Secondo rav Alexander Meloni, rabbino capo di Trieste, Shtisel va vista il più possibile in lingua originale. ”È la grande bellezza di una serie come questa: l’ebraico parlato alla maniera dei religiosi, molto diverso da quello dell’israeliano laico. E poi lo yiddish, così ricco nelle sue espressioni. Con la traduzione si perde molto di questo patrimonio. Anche – fa notare – il senso dell’umorismo che caratterizza varie scene e dialoghi”. Solo una minima parte del pubblico di Shtisel ha gli strumenti per affrontare questa sfida. “Infatti è un gran peccato. Lo stesso è un’opportunità per rivedere pregiudizi che esistono, anche dentro al mondo ebraico, sui Haredim. Il loro lato umano spicca con forza. Così come il costante tentativo di affrontare i problemi della vita di ogni giorno nel segno della Halakhah ma anche di uno possibile mediazione”. È, dice il rav, il tema di sempre: “Mantenere la Legge, andando però incontro all’individuo”. Una sfida che emerge chiaramente nei rapporti familiari, specie tra Shulem e suo figlio Akiva. “Quello di un figlio artista – afferma rav Meloni – è un problema non di poco conto. Lo stesso, col tempo, si riuscirà a trovare un compromesso. Ciascuno farà un passo verso l’altro. Shulem e Akiva sono due personaggi emblematici”. Nel complesso Shtisel è, per il rav, “una serie più che positiva”. Molto “più vera e giusta”, nella sua rappresentazione, di Unorthodox.

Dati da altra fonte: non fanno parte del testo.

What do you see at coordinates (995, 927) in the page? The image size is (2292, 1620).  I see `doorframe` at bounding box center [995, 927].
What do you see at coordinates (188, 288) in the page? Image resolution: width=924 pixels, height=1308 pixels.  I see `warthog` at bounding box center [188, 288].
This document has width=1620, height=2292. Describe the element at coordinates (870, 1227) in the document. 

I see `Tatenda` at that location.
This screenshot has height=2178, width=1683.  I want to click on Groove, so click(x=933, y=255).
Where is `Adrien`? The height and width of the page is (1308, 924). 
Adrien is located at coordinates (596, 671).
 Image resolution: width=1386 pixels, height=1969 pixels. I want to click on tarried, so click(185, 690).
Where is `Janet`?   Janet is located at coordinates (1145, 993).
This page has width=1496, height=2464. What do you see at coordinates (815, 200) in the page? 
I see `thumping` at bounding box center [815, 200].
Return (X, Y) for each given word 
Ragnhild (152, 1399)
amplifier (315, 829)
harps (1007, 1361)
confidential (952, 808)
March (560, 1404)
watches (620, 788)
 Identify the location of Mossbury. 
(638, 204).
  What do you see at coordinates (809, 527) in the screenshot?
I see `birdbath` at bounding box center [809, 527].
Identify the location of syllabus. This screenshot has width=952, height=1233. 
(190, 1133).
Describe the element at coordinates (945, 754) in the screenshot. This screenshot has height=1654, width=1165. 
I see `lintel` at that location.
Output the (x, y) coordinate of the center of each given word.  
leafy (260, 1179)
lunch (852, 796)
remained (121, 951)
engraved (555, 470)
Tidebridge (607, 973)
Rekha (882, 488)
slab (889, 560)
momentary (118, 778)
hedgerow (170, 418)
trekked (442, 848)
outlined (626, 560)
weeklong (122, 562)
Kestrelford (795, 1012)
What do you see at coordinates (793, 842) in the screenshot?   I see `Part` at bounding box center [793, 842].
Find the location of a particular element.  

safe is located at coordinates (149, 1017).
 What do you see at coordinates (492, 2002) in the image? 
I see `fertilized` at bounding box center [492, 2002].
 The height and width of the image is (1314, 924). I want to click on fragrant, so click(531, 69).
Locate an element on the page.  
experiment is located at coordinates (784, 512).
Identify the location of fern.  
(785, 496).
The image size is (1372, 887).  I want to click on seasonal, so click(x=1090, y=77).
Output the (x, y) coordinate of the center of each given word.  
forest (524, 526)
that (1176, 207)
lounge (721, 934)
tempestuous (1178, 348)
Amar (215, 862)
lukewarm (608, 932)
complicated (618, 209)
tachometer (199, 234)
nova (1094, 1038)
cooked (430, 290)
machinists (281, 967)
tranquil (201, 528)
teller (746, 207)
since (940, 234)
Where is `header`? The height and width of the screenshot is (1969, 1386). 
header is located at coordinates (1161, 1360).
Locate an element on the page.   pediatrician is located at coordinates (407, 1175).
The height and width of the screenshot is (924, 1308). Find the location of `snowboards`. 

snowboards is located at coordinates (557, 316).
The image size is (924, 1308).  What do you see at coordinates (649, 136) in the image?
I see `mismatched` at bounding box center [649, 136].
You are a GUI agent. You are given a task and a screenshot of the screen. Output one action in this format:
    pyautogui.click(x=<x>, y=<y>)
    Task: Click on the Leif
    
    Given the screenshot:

Entusiasta di Shtisel è anche rav Alberto Sermoneta, rabbino capo di Bologna. “Dico solo questo. La gente mi ferma per strada e mi chiede un parere. Cosa penso della serie, della trama, dei personaggi. Un interesse genuino, che riscontro quasi ogni giorno in prima persona. Tutto ciò è molto positivo. Anche – osserva il rav – per l’immagine dell’ebraismo”. L’impressione che si ricava, dice infatti, è quella “di una società permeata da grande umanità”. Un mondo “ricco anche di sfumature” e in cui le donne, diversamente da quel che in genere si pensa sui Haredim, “hanno un ruolo di assoluta centralità e significato: basti pensare a come, in Shtisel, mettono in riga i mariti”. E poi gli affetti: “Le relazioni familiari, ancorate su solide basi. Il desiderio di assicurare ai propri figli il destino migliore. Un mondo sano, solcato da valori profondi e autentici. Tutto quello che ‘da noi’ si sta un po’ perdendo”. Il personaggio preferito è Shulem: “Nelle espressioni, nelle risposte, nel modo di fare, mi ricorda un po’ rav Laras. È anche un chacham: gli sottoponi un problema, e lui saprà sempre darti una risposta empatica. In qualunque situazione e contesto lo si andrà a interpellare”. Shtisel, secondo rav Sermoneta, è pregevole sotto diversi aspetti. Anche dal punto di vista della sceneggiatura: “Un lavoro ottimo. Sembra davvero di stare a Mea Shearim…”.
Tra i fan di Shtisel c’è anche Manuel Moscato, romano, che ha da poco acquisito il titolo rabbinico di maskil. “Ho visto la terza serie in ebraico. Veramente molto bella. Non vedo l’ora – commenta – che arrivi la quarta”. Ad affascinarlo la vita matrimoniale “che Hanina e Ruchami iniziano a costruire sin da giovani”. Più problematico il personaggio di Giti che, osserva Moscato, “vuole a tutti i costi” che suo figlio si sposi con una ragazza ashkenazita (mentre lui è innamorato di una sefardita).
A risaltare è così una netta diversità di approccio tra marito e moglie. Con il primo, Lippe, che “capisce quello che prova il figlio e cerca di dargli dei consigli”, mentre Giti al contrario “lo costringe a sposare la ragazza che non ama”. Una scelta che ha urtato Moscato perché, ricorda, “un genitore deve ‘vedere’ la felicità del proprio figlio, consigliandolo e accompagnandolo nelle sue scelte”. Agendo diversamente, invece di felicità troverà infatti “solo tristezza”.